• Try it: For every line in the data below that contains "Expand", copy the line.

• Given data:
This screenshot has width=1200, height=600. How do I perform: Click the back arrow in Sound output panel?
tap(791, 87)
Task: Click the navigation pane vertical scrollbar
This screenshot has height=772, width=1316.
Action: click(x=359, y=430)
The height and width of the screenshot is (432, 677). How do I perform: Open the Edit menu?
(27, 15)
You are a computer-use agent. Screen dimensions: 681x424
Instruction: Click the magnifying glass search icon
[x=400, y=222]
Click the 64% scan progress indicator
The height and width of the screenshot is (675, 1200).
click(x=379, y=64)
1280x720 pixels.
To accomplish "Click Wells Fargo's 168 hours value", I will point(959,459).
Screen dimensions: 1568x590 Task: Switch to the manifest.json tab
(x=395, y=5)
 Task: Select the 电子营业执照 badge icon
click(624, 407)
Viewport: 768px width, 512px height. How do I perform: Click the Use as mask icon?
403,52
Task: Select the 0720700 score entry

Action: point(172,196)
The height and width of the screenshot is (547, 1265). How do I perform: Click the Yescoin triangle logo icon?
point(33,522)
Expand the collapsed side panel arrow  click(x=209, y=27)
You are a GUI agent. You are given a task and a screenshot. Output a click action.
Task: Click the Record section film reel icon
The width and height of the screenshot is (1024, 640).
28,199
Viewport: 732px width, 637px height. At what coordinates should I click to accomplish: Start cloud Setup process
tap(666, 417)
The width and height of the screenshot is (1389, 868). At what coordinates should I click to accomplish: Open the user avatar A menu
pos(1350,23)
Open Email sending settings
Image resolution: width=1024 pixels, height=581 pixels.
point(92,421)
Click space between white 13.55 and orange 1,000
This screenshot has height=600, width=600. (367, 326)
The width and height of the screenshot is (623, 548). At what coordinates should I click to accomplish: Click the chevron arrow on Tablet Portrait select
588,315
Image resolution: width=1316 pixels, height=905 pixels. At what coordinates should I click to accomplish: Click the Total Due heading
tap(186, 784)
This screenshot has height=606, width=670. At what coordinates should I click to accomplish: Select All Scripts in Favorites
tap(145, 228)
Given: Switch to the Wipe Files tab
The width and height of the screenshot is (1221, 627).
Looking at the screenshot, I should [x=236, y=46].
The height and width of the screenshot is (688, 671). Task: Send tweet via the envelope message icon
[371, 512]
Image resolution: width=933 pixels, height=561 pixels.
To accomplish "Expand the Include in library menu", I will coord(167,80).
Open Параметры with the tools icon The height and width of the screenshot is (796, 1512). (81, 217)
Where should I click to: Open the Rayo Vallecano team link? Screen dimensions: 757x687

• Answer to this exercise:
Expand the collapsed side panel arrow  click(x=209, y=27)
To accomplish "Expand the Include in library menu", I will coord(167,80).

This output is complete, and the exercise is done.